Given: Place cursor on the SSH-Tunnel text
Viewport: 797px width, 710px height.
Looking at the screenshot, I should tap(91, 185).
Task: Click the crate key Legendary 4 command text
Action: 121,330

------------------------------------------------------------------------

*EXERCISE PROMPT:*
Nothing in the data should be left out when you retype it exactly.

*RESULT OF THIS EXERCISE:*
Given: Place cursor on the SSH-Tunnel text
Viewport: 797px width, 710px height.
Looking at the screenshot, I should tap(91, 185).
Task: Click the crate key Legendary 4 command text
Action: 121,330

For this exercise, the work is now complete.